◆ **SOURCE PASSAGE**
- Opening Delimiter -

In the Emerald City of the Evergreen State, there’s one green initiative that often gets overlooked: stormwater management. Stormwater is the runoff of rainwater and melted snow that directly impacts water quality. In a city that averages 38 inches of rain a year on a particularly hilly, impermeable topography, effective stormwater management becomes a pressing issue.
Rather than lament the perfect storm of factors that create this problem, the Capitol Hill EcoDistrict teamed up with the Seattle 2030 District to effect change. Steven Fry, programs director for the Seattle 2030 District, works on sustainability concerns every day. According to Steven, a stormwater walking tour was a natural first step.
“We figured we would take it to the public, engage with them, see what features they liked, and get a better sense of where they wanted work to be prioritized in the neighborhood,” Fry said. “The intention of the walk was, ‘How can we reimagine space in Capitol Hill that is either underutilized or overlooked to improve community resilience and improve public space with the added goal of stormwater management?’”
A walk in any direction in Capitol Hill will plainly reveal the issue the EcoDistrict and Seattle 2030 are driving at: cement abounds. According to Fry, the number one way to combat stormwater is to keep the water on site – how it would behave in a natural setting. However, in an increasingly developed urban setting, it becomes difficult to identify viable opportunities for green space.
“The vast majority of people still don’t understand what stormwater is and why it’s an issue,” Fry said. “They just think it’s raining, and they’re like ‘Oh, bummer. It’s raining today.’ But what we want them to think about is: All this rain means that our sewer systems are likely overflowing right now, that there’s direct runoff that doesn’t even go into the sewer or just goes straight into the lakes.”
Stormwater is very pollutant heavy. Flowing through urban areas, the water picks up grease, oil, fertilizers, pesticides, bacteria, sediment – all the trappings of dense cities.

- Closing Delimiter -

◆ **EXERCISE REQUIREMENTS**
Reproduce the passage on Seattle stormwater management, starting with "In the Emerald" and going on through "a pressing issue.", but substitute "Rain City" for "Emerald City".

◆ **RECORDS**
- Opening Delimiter -

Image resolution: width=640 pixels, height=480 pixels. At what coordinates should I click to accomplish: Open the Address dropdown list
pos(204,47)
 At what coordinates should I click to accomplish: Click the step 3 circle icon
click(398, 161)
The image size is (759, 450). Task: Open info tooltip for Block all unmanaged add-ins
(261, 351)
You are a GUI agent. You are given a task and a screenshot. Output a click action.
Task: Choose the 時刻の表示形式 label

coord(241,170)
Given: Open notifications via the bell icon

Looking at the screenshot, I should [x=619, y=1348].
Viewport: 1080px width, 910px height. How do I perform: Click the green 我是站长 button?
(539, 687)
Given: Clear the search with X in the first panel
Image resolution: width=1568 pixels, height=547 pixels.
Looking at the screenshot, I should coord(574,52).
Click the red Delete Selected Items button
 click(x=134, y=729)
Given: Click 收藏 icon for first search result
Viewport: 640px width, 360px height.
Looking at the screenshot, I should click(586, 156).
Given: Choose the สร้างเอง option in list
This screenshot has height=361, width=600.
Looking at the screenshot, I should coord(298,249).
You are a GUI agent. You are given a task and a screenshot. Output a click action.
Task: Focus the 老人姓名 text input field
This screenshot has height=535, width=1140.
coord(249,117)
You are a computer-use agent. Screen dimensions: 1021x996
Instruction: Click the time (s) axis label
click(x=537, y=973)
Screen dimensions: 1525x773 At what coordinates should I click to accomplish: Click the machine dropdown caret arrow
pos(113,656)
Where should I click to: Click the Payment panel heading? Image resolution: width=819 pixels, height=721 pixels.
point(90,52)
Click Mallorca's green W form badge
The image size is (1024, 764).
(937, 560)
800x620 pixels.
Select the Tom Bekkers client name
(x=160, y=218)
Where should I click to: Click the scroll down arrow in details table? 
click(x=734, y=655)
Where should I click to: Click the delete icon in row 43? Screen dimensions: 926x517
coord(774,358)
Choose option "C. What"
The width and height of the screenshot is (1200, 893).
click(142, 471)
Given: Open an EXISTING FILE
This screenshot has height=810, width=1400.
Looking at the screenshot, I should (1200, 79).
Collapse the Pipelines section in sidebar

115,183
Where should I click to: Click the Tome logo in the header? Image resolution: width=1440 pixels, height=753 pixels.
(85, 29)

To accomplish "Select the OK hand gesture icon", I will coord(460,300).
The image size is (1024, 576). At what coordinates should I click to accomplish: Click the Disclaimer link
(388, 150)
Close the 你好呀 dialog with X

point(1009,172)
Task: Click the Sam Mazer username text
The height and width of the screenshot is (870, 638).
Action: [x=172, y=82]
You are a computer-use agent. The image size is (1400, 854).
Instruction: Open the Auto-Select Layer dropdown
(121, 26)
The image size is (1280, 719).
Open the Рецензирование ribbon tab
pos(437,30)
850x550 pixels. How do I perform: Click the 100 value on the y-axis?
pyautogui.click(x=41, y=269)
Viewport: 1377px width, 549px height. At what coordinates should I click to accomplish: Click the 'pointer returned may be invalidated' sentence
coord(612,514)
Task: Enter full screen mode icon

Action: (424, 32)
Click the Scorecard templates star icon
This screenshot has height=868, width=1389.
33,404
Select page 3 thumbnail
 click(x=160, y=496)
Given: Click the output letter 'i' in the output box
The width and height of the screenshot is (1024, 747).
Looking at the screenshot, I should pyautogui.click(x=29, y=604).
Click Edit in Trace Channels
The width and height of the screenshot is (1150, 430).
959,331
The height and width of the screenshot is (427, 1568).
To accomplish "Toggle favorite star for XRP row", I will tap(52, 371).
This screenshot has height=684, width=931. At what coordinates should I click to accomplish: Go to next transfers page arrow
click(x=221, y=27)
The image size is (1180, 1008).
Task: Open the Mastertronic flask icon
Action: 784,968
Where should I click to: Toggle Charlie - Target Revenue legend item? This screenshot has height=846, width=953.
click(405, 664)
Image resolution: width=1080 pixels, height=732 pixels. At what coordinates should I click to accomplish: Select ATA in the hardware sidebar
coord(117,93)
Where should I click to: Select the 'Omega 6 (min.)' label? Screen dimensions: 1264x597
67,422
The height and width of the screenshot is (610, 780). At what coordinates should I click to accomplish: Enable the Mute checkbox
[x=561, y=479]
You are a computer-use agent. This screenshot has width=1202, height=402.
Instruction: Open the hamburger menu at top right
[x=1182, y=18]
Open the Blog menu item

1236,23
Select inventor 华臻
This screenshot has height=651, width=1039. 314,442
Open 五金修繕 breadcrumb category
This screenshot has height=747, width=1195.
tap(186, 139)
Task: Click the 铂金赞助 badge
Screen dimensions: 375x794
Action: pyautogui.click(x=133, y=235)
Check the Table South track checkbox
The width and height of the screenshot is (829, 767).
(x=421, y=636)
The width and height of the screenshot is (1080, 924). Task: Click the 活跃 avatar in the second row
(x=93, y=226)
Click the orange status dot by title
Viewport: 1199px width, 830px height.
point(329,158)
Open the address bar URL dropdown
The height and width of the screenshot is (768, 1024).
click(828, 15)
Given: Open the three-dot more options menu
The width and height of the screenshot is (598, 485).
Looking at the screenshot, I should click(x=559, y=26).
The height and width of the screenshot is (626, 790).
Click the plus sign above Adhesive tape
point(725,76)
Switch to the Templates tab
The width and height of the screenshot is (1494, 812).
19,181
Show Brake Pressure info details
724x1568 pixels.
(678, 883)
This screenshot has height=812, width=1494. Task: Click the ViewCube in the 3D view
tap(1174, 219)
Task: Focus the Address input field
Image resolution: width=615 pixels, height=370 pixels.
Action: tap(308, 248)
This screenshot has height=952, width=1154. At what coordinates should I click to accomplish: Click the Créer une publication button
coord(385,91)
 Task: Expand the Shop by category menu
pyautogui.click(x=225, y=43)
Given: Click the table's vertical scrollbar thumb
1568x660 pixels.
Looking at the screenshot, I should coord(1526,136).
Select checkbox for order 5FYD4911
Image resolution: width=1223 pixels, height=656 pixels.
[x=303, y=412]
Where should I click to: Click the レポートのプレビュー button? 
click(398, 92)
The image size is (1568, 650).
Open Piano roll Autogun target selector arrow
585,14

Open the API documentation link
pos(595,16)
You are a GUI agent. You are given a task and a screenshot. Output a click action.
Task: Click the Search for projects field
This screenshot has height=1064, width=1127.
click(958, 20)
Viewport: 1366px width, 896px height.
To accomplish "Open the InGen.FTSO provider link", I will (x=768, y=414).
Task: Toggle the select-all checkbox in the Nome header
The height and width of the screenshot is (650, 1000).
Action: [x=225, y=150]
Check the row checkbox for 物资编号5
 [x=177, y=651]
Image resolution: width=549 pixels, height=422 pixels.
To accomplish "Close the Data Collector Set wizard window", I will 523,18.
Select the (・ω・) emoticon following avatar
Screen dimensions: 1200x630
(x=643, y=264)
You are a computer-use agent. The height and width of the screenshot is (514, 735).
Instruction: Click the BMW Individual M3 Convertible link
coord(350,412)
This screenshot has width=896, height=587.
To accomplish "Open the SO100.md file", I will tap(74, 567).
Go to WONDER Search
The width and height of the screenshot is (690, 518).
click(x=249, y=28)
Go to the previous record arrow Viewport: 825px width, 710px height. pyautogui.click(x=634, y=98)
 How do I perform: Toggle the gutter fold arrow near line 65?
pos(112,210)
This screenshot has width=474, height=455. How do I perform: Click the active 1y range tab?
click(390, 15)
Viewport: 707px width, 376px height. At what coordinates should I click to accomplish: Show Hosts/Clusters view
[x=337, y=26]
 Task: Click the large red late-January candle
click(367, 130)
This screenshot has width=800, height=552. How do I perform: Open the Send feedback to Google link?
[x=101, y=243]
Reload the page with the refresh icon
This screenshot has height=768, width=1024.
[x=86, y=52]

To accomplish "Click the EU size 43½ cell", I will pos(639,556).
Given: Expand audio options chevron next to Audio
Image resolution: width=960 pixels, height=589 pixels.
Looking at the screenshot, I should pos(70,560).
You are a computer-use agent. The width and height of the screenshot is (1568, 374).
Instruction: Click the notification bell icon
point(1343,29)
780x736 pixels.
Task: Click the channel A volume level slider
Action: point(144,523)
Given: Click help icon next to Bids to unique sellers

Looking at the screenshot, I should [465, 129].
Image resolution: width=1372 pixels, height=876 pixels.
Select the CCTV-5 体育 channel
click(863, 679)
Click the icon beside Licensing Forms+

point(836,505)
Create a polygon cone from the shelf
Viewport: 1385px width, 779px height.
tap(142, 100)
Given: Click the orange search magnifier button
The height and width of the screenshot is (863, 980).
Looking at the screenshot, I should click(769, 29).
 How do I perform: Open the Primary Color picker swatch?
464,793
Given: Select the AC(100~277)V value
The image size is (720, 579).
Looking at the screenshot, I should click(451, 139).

- Closing Delimiter -

◆ **ANSWER AREA**
In the Rain City of the Evergreen State, there’s one green initiative that often gets overlooked: stormwater management. Stormwater is the runoff of rainwater and melted snow that directly impacts water quality. In a city that averages 38 inches of rain a year on a particularly hilly, impermeable topography, effective stormwater management becomes a pressing issue.